- [Task to carry out]
Without the images, print every line of the material below exactly as given.

- [Given records]
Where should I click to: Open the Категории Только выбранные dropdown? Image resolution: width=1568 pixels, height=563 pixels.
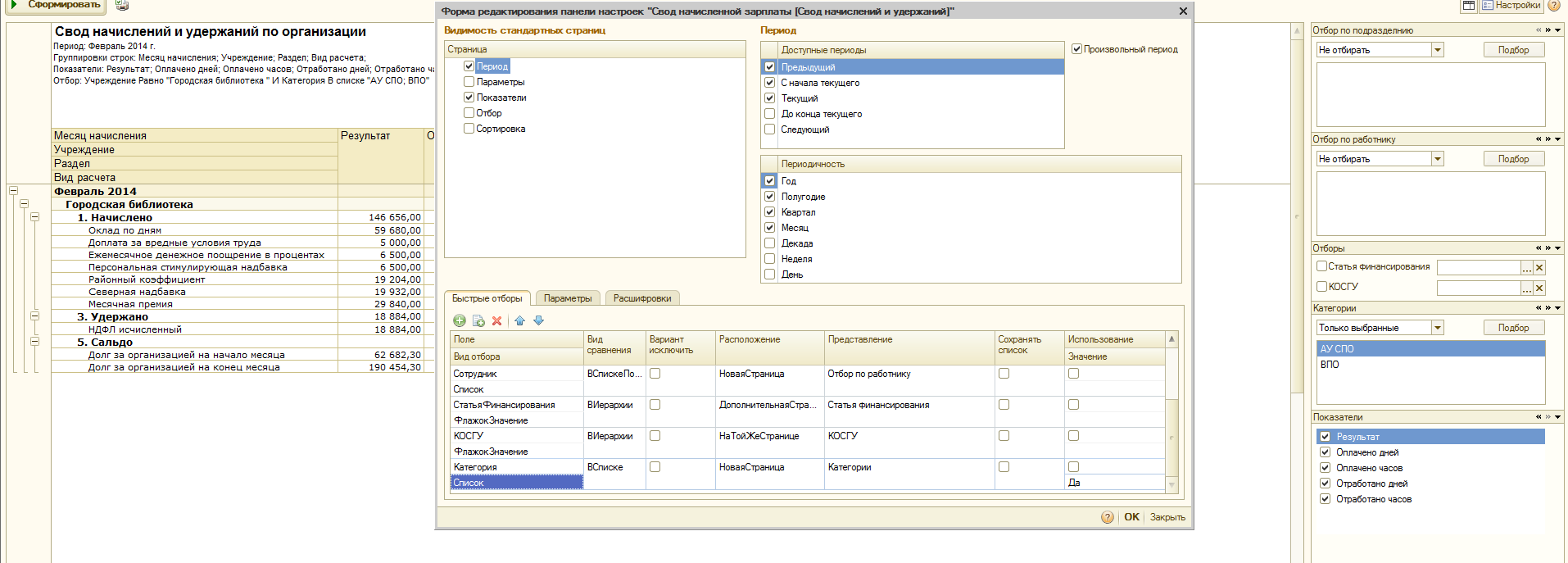coord(1438,328)
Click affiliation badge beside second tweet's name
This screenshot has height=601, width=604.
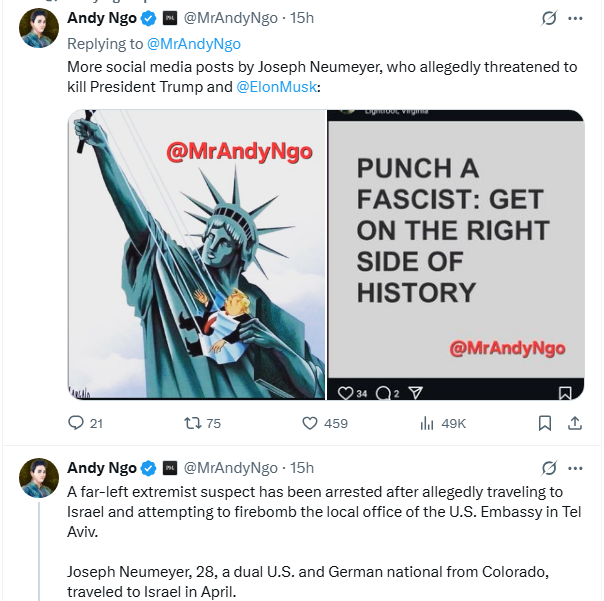coord(170,468)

- [Answer to the problem]
Where should I click to: Open the Категории Только выбранные dropdown? Image resolution: width=1568 pixels, height=563 pixels.
coord(1438,328)
Click affiliation badge beside second tweet's name
This screenshot has height=601, width=604.
coord(170,468)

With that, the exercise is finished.